4. Our support teams from different platforms (X series, Power, TSM, DS, XiV, etc) all interact with another and when tough issues come up we are able to scale to the size of the issue. We can bring in experts that know the SAN, Storage, Servers, and Software all under one umbrella. With those tough cases we assign a coordinator to make sure the client does not have to call all of these resources themselves. This person can reach out to all the teams, assigns duties and will coordinate calls with you the customer.
3. All IBM N series Hardware and Software undergoes an Open Source Committee who validates there are no violations, copy right infringements or patent infringements.
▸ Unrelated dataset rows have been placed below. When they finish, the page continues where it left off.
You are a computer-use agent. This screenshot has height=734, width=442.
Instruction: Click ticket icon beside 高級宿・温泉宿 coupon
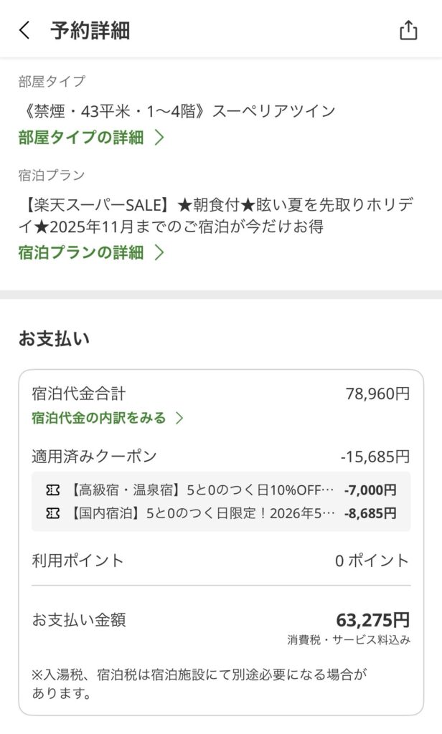coord(52,490)
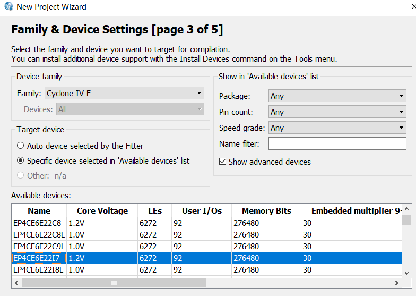Image resolution: width=416 pixels, height=296 pixels.
Task: Sort by the LEs column header
Action: (x=154, y=211)
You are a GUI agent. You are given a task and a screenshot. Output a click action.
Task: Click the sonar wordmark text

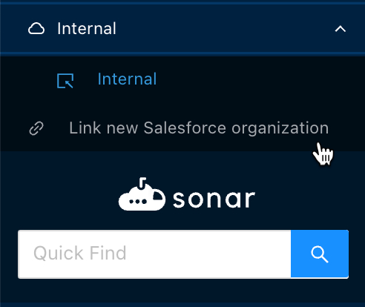pos(214,199)
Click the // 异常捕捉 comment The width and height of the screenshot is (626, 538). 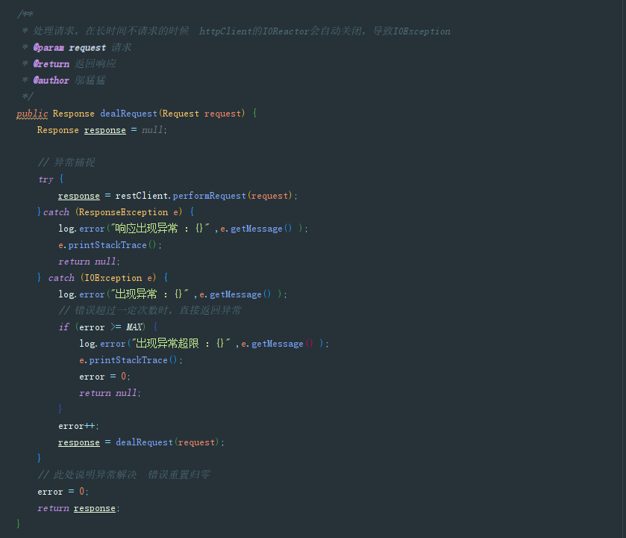click(x=66, y=163)
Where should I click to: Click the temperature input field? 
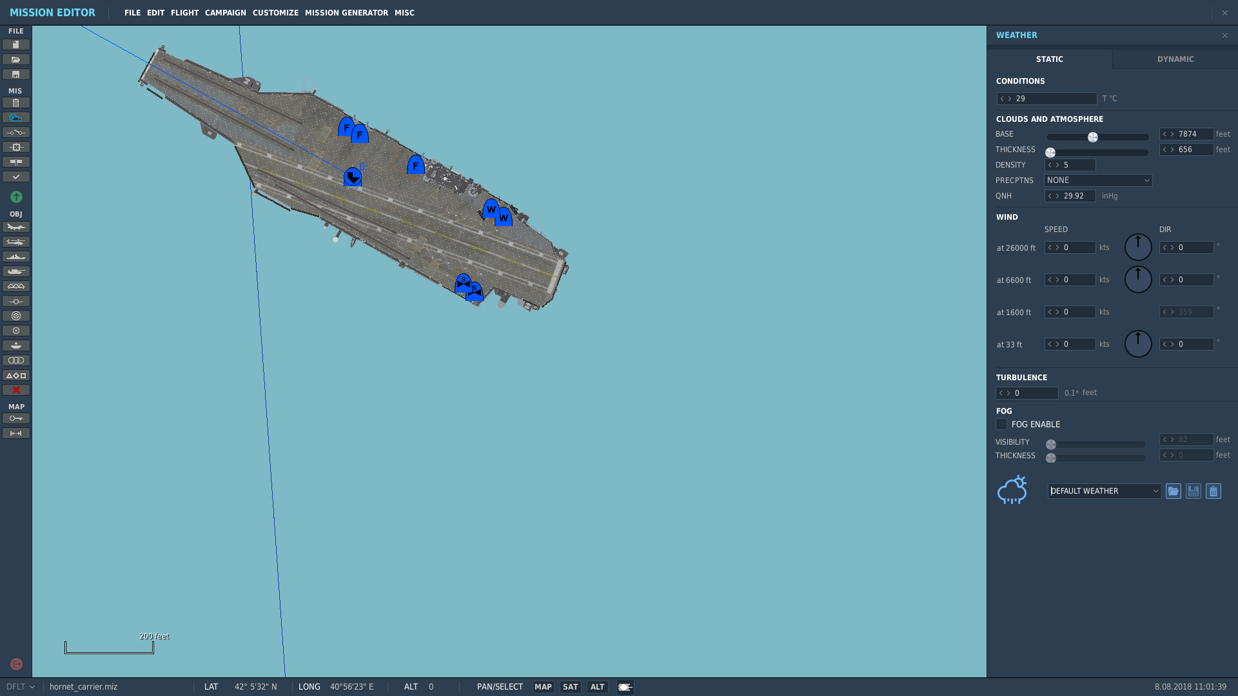(1046, 99)
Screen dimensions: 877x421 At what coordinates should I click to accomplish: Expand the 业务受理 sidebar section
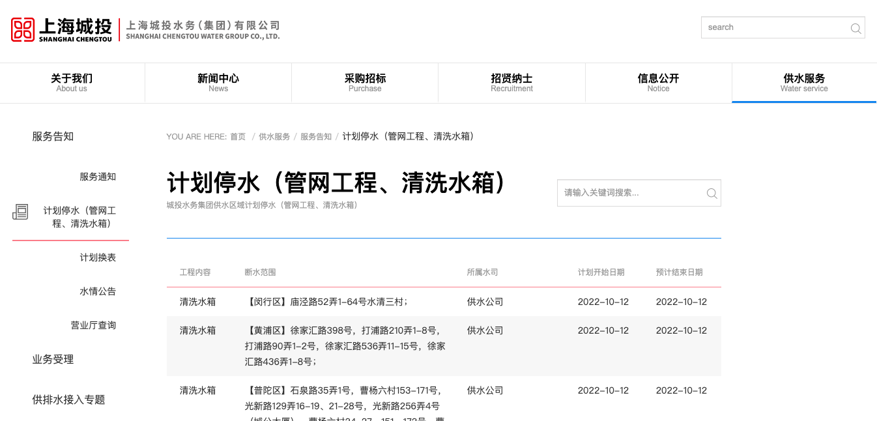coord(52,359)
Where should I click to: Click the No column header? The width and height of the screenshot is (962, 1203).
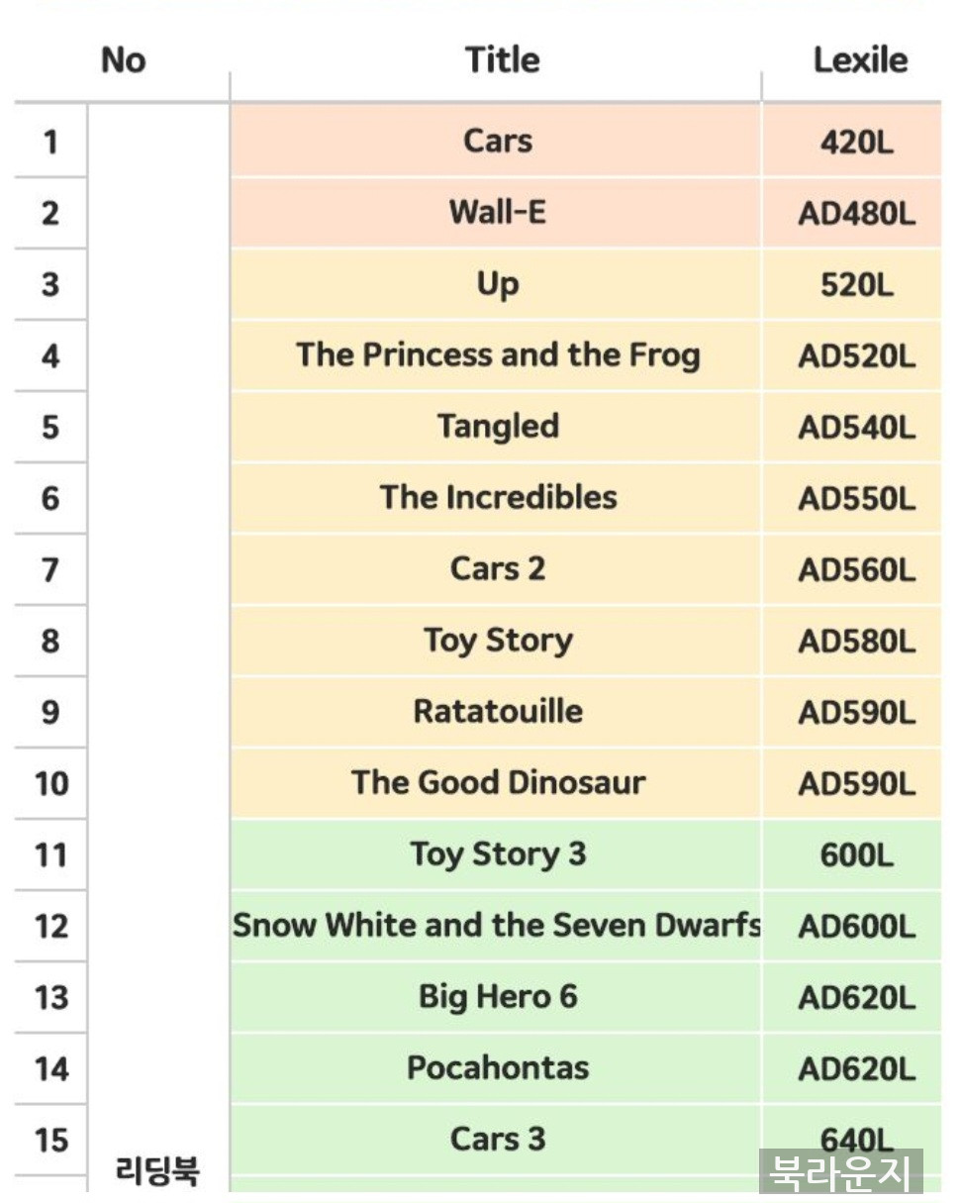tap(123, 60)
2. All IBM N series Hardware and Software is tested in our Tucson testing facility for interoperability. We have a team of distinguished engineers who not only support N series but other hardware and software platforms within in the IBM portfolio.
1. All IBM N series equipment comes with a standard 3 year warranty for both Hardware and Software. This warranty can be extended beyond the three years as IBM supports equipment well beyond the normal 3-5 years of a system.
When it gets down to it, customers buy because they happy. Since the systems are exactly the same it comes down to what makes them happy. For some, the Netapp offering makes them happy because they like their sales engineer, for others they like IBM because they have been doing business with us for over 30 years.